BioMarin in early June offered about $125 million in convertible subordinated notes due in 2008. The company has a healthy pipeline and was looking for funds to help support its trials. (See BioWorld Today, June 18, 2003.)
As of June 30, BioMarin had about $265 million in cash and cash equivalents. On deciding to stop development of Neutralase, BioMarin revised its financial estimates. For 2003, the company reduced its forecasted net loss to $76 million to $78 million, down from $81 million to $83 million. Its cash burn rate has dropped to $74 million to $78 million, down from $80 million to $84 million.
For 2004, the company changed its forecasted net loss to $68 million to $70 million, down from $81 million to $83 million. The cash burn drops from $69 million to $73 million, down from $80 million to $84 million.

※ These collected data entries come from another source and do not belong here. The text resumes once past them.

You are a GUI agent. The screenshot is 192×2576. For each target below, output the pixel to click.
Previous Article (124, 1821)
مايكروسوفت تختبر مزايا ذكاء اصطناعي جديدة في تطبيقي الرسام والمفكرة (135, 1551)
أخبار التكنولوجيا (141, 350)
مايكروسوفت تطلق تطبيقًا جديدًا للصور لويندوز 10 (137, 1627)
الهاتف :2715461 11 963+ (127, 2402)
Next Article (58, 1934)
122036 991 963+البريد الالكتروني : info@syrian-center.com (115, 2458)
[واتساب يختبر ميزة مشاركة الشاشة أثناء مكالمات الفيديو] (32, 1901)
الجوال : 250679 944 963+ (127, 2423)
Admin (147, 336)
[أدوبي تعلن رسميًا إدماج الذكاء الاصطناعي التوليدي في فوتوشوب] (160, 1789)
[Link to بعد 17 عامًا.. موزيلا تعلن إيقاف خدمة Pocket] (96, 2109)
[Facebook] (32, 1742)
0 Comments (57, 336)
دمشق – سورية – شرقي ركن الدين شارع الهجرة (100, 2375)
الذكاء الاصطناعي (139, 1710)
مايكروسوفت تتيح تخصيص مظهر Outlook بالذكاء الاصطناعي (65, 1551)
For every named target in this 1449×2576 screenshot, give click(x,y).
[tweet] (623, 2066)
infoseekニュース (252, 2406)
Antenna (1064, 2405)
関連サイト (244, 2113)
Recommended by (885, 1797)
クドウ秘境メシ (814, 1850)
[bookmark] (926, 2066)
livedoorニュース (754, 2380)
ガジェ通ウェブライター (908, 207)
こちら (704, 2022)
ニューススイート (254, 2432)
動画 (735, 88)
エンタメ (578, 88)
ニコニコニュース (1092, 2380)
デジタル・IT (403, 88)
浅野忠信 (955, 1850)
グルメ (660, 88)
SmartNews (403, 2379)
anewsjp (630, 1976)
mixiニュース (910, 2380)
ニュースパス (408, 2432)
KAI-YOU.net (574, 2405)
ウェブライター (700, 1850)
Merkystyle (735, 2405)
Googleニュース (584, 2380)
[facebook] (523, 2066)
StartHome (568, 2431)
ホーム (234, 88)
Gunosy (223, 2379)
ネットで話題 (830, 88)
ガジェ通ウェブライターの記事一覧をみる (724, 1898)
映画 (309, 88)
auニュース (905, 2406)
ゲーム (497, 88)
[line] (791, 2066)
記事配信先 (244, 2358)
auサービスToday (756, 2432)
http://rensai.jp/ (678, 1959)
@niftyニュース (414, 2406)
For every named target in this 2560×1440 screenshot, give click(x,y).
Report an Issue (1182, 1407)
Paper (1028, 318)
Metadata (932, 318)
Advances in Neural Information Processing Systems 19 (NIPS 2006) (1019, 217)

As for the good news, Werber told BioWorld Today that Aldurazyme, an enzyme replacement therapy for mucopolysaccharidosis-1 recently launched by BioMarin and partner Genzyme General, of Cambridge, Mass., is on track to meet guidance estimates of $10 million to $13 million this year.
BioMarin and Genzyme received FDA approval in May for Aldurazyme. (See BioWorld Today, May 1, 2003.)
Elsewhere in the pipeline, BioMarin is conducting a pivotal Phase III trial evaluating Aryplase in mucopolysaccharidosis-VI, also a genetic disease.
Price told conference call listeners he expects to file a new drug application for Aryplase in September or October 2004, and if all goes well, the product could reach the market in the second or third quarter of 2005. The FDA awarded Aryplase fast-track and orphan status. Price expects to partner Aryplase outside the U.S.
The company also is conducting a Phase Ib study of Vibrilase, an enzyme candidate for the treatment of serious burns. BioMarin likely will out-license Vibrilase.
Price said BioMarin believes it will enter the clinic in 2004 with a treatment for phenylketonuria (PKU), a genetic disease affecting 50,000 children in the Western world. PKU is characterized by an inability to oxidize a metabolic product of phenylalanine and by severe mental retardation.